DOCUMENT TEXT:
-- Opening Marker --

Wednesday, November 20, 2013

EARWORMS


Flare-ups vary for each patient, and I know I don’t always suffer the same way through each one. In recent years my primary symptoms have been violent gagging, spitting up bile, diarrhea, and often times passing blood through the aforementioned diarrhea. I usually can’t tolerate food but feel hungry and nauseas at the same time. But the one symptom that has come to be my most loathed is one you don’t hear about in pharmaceutical ads or awareness campaigns and I may be the only one who experiences this phenomenon in conjunction with IBD upsets: the unrelenting earworm.

Earworms aren't actual worms, but if they were they'd look like this

For those unfamiliar with the term, an earworm is a song that you can’t get out of your head. We’ve all experienced it and we all know it’s annoying. But when that earworm burrows its way into you for several days straight, rattling around when you’re slumping out of bed at 2, 3, 4am to shomit and collapse into a shivering ball on your bathroom floor, it’s a much larger problem than most would assume.

Sometimes the offending tune is a television jingle, like this Optimum Triple Play ad that haunted my 2010 flare.

-- Closing Marker --

DATASET ENTRIES:
-- Opening Marker --

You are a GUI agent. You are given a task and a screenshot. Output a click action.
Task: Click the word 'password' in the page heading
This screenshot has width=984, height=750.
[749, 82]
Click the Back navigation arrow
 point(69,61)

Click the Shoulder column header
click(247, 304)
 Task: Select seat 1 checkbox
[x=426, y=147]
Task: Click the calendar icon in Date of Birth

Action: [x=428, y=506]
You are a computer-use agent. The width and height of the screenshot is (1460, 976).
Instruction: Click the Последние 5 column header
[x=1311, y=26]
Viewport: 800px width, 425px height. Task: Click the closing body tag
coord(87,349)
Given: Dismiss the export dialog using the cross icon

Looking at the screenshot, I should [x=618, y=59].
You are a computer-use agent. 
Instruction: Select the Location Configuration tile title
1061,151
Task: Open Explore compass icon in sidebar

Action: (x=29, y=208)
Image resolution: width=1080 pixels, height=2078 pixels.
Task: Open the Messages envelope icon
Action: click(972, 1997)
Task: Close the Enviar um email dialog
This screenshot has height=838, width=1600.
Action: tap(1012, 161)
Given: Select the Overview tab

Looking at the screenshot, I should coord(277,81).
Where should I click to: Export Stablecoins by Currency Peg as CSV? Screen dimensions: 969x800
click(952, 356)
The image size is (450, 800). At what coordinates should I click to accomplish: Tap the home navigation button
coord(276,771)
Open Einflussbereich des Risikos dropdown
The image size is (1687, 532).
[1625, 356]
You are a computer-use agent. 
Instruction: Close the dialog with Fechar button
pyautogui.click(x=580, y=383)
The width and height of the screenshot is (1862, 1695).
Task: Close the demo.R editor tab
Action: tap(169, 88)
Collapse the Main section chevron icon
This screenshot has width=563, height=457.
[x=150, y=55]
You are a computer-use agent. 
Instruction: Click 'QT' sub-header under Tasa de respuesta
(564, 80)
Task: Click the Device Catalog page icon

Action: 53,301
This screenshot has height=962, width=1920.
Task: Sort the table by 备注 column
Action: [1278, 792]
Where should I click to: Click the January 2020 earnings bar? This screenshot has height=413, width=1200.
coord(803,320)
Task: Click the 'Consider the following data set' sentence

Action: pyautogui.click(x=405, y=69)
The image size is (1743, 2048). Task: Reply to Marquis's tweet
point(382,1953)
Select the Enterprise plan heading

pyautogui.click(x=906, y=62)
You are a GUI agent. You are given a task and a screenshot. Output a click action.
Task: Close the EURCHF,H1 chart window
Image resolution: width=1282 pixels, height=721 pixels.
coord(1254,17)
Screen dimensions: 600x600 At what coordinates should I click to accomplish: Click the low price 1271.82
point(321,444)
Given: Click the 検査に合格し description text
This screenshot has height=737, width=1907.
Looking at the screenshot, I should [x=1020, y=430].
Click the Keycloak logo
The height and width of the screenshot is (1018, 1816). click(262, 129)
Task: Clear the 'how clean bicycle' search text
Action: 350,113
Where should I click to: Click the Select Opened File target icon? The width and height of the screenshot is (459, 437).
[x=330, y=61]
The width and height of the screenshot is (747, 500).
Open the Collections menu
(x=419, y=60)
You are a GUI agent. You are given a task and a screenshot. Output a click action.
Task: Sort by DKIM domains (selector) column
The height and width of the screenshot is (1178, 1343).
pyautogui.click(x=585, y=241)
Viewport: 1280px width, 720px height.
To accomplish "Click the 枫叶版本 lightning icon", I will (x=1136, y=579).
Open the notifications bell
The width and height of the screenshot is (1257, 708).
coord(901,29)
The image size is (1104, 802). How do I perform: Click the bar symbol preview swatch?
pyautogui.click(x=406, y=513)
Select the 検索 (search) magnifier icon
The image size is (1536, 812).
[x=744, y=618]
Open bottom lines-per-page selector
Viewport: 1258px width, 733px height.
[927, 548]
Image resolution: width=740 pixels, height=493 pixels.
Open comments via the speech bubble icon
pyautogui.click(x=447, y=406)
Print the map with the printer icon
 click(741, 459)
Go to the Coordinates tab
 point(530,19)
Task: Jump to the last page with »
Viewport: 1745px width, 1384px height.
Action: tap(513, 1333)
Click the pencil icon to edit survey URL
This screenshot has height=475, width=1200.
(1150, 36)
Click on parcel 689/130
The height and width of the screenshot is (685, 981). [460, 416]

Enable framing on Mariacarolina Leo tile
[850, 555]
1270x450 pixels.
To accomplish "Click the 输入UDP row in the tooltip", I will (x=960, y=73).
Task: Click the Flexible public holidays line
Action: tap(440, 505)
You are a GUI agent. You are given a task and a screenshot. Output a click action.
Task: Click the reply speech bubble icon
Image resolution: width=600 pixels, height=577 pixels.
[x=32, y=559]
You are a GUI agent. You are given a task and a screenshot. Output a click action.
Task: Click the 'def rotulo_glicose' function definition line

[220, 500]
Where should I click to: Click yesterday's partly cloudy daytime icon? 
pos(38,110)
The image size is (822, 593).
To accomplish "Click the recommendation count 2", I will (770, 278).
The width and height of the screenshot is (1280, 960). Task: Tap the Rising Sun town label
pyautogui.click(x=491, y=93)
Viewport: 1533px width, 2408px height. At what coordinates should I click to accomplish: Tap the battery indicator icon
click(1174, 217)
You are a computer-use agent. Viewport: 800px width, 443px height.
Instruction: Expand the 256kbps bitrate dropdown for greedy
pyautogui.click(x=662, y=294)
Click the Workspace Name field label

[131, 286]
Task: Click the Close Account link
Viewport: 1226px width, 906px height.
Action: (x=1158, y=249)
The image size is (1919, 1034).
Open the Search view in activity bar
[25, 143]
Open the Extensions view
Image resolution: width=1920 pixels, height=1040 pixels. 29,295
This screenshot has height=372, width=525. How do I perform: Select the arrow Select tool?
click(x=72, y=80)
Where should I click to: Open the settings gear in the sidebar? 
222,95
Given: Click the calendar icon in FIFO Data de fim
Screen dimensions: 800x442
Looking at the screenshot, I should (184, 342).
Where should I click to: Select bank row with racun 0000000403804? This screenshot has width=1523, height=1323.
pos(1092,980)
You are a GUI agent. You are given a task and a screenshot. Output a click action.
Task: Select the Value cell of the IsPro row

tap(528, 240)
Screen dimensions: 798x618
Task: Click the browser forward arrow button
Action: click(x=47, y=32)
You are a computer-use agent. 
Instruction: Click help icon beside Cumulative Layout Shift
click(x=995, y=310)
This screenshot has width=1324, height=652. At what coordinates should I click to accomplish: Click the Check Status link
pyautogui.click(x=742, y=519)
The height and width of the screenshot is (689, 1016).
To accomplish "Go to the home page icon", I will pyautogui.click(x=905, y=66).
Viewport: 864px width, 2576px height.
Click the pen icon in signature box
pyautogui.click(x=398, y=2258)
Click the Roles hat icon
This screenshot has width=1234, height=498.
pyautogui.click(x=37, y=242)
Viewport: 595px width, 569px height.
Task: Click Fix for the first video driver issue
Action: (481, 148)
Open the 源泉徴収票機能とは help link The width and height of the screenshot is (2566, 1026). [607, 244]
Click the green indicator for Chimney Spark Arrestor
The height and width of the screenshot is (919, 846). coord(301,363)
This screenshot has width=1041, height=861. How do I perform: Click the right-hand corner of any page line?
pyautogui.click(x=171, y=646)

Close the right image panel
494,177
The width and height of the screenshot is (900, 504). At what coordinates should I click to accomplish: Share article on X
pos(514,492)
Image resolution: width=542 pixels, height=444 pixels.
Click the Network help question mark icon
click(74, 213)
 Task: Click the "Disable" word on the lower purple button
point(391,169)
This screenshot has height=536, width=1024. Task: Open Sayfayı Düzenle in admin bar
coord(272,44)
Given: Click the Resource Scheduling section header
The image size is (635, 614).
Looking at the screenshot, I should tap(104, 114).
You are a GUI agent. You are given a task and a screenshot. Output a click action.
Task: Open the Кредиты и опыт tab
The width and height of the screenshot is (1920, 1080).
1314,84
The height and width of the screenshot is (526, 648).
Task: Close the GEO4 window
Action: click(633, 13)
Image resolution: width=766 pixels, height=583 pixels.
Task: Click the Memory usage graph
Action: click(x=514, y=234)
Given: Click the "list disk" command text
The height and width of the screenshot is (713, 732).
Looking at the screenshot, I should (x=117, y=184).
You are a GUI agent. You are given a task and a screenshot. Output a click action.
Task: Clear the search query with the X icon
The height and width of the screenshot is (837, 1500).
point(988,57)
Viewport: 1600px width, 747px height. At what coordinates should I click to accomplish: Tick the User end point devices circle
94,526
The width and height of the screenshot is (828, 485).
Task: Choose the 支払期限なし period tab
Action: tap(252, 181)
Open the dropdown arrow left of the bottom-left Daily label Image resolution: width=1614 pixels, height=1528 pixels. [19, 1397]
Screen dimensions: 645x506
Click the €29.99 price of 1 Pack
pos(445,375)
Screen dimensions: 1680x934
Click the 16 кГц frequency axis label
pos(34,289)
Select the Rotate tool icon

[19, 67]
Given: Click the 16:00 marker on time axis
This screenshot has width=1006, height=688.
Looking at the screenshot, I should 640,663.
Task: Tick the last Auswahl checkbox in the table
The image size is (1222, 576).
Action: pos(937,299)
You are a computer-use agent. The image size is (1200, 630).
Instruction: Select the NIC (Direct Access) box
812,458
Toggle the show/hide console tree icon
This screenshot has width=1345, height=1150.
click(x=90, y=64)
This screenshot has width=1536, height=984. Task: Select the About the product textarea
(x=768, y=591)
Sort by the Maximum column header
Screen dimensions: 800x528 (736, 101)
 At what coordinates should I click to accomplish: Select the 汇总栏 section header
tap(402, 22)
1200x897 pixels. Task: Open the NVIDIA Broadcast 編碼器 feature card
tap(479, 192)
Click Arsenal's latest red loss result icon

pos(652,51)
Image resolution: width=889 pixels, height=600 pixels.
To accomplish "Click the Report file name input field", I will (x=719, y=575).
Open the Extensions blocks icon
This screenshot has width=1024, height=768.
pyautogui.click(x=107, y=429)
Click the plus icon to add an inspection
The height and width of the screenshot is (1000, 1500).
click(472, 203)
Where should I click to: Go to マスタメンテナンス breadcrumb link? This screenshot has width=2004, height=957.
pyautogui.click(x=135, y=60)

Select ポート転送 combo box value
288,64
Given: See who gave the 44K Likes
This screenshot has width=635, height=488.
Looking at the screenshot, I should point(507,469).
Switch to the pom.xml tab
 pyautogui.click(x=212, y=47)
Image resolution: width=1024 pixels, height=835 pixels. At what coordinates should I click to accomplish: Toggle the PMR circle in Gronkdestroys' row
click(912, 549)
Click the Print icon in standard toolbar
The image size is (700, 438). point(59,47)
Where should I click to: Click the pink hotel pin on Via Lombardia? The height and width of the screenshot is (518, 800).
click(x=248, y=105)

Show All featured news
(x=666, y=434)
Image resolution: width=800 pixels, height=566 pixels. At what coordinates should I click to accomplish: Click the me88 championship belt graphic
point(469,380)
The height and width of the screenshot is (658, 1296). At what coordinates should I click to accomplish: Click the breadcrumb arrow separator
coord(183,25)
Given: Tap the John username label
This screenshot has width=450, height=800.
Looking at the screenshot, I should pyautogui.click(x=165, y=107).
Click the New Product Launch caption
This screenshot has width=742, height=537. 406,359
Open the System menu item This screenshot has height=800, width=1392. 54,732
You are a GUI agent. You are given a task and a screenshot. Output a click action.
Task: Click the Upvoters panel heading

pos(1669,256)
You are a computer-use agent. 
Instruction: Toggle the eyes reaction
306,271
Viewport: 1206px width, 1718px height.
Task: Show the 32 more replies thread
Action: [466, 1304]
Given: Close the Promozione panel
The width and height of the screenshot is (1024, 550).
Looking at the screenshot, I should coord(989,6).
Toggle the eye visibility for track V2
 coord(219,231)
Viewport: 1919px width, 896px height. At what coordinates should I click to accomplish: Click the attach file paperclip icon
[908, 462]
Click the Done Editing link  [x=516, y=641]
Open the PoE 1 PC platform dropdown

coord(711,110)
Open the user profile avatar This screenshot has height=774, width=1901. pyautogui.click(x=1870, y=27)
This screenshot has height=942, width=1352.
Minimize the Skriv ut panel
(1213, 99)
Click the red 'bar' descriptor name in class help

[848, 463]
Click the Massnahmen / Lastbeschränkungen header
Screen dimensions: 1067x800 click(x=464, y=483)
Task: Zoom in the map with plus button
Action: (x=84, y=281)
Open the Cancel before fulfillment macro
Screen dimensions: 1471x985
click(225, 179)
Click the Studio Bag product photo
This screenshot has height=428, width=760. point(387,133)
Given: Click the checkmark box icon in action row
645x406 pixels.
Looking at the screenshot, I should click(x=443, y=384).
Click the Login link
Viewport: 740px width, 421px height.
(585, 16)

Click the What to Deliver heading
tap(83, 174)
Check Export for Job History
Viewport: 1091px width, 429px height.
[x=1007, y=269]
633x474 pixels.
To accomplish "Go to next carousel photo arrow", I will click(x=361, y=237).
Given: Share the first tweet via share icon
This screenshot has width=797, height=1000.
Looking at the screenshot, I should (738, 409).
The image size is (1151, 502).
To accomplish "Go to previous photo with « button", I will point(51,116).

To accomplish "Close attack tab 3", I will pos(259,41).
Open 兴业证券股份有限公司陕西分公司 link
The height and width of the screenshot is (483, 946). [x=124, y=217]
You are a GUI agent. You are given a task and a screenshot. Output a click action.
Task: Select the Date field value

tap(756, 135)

-- Closing Marker --

WORK TASK:
Pick up the blog post about earworms during IBD flare-ups from its last line and continue writing it.

ANSWER TO THIS TASK:
EIGHT SEVEN SEVEN, THREE NINE THREE, FOOOUR FOOOUR FOOUR EIGHT!! I would sing to myself while hunched on the toilet in the dead of night. It’s three years later and I still remember that damn phone number – it’s how I found the YouTube video to post here.

During that particular flare I was miserable every waking second. The only peace I got from my CALL YOUR MA, CALL YOUR DATE abdominal cramping and spastic vomiting was when I was asleep. Waking up without an earworm was bad enough, but IO DIGITAL CABLE MAKE A LOT OF CALLS WHENEVER YOU'RE ABLE waking up with an earworm was excruciating.

It wasn't until the next flare when I was tormented by Lady Gaga's "Poker Face" that I realized how lucky I was to have had Regaeton pirates on the mind.